I stopped waiting tables in 2008 after my book Waiter Rant was published. You can find plenty of servers’ stories in there or explore the dynamics of tippping in my followup book, Keep The Change. Available at fine booksellers everywhere.
If you explore the archives from 2004- 2009, there’s lots of waiter stories as well.
Nowdays, I just write what I enjoy writing about – or when I have something on my mind. I’ve been very fortunate to have faithful readers who’ve been with me for the entire 15 years!
Amen to that!
Wow, people get so upset over trivial things. I’ve enjoyed your page immensely from the time I started reading it and when I have down time, I always come back and am pleasantly surprised at the new content. You live your life sir! I for one, enjoy all the new stories about your life’s progression. Anyone else can (as my grandmother would say) go cack!
“How dare you not offer me the FREE entertainment that I deserve! How dare you write on YOUR blog about things that interest YOU! Don’t you know I am forced to stay and read what… what? I am not forced to stay? What do you mean I can browse any of the 1.305.572.929 unique other sites? No, YOU should give me what I want!”
Sarcasm aside, wow… that guy sounds exactly like one of your worst customers, Steve. Arrogant, entitled, all around bossy.
I have a slightly different view. I’m more impressed with the people at my gym who, like me, are probably never going to be either Nature Boy nor the old guy with the nice ass.
I’m impressed with the people who aren’t in shape yet, and who may never be in great shape, but who are out there every week putting in the work, doing the best they can. Some of them have lives filled with unimaginable stressors that rob them of time and sleep. Some of them may have a lifetime of injuries that leave their spine or their joints on fire when they overdo it. Some of them just have a hard time with moderation in various areas in their lives.
Working out will never come easy to some of us, and some of us will *never* be the old guy with nice ass or the woman you want to watch on the treadmill.
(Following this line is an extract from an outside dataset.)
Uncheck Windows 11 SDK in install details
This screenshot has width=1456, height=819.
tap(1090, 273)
Some of us will never be the older people who “look amazing.” But we’re out there every day or every week, putting in the work, just trying to be better tomorrow than we are today, all the while knowing that the vicissitudes of life and metabolism mean that we may never reap the reward of anyone else’s admiration.
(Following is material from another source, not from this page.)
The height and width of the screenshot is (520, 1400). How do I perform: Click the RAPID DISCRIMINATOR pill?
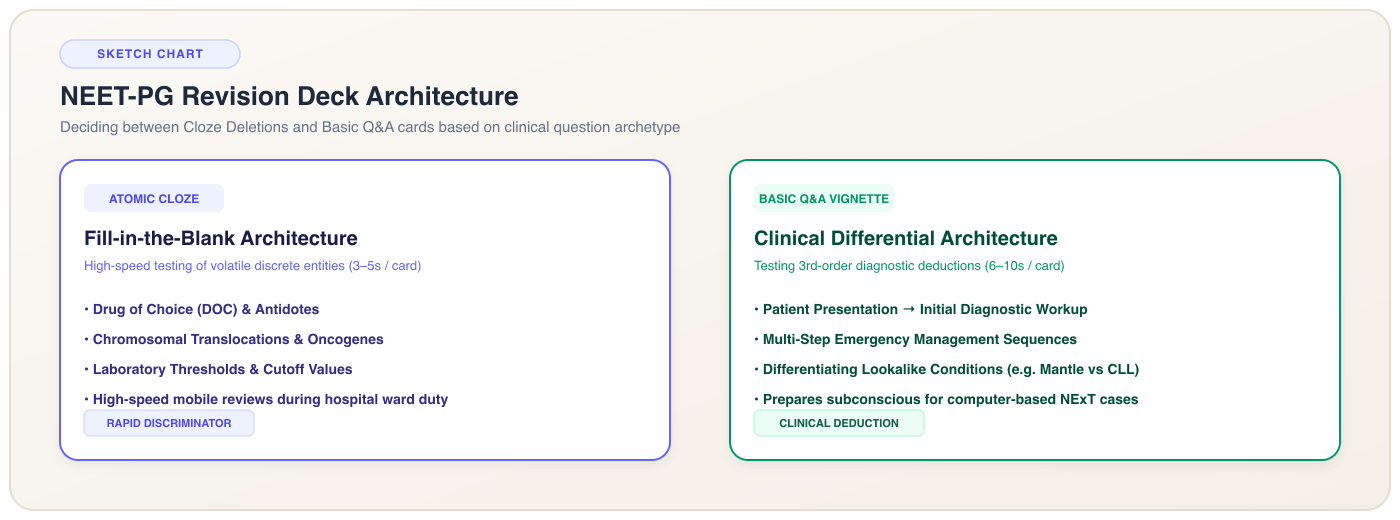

If you ask me (and I realize that you didn’t) that kind of perseverance is pretty damn admirable all by itself.
When I was 15, I started training gymnastics (as a hobby), later I moved to parkour. I was never able to lift much in the gym, but I was agile as a cat, completely in control of my body. One elbow injury, and five programming years later, I can barely turn my head without pain in the neck and back. I’ve never trained for the looks, and no one should. Finding a purpose on why you train is what motivates you. For me, it’s that cat feeling I’ve had long ago.
Amazing!! Keep sharing 🙂
Good for you. And you know, it’s not just for you that you work out.
I’ve been out of the gym for some time. I’m 63 and holding together, but I’ve got to get back there. I sleep better when I lift, and lately I don’t sleep so well. Okay, I do 60 push-ups a day and climb a hill or two — that latter part comes with my job — but I’ve got the long haul to think about, and not just for me. I’m the younger in my marriage — by nine years. And my wife has has physical mobility problems and other issues. She’s independent, but not in all ways. I’ve got to stay strong for her; I’ve got to be there for her as long as she lives. I’m never going to be ask strong as those kids again, but I’ve got to be strong enough. I worry about this.
That said, everything’s relative. I saw an 80-something-year-old woman do a dumbbell deadlift with a a sixty-pound weight. She weighed maybe 120. I have massive respect for her; more massive than any of those muscle-bulging, strong-sinewed youth.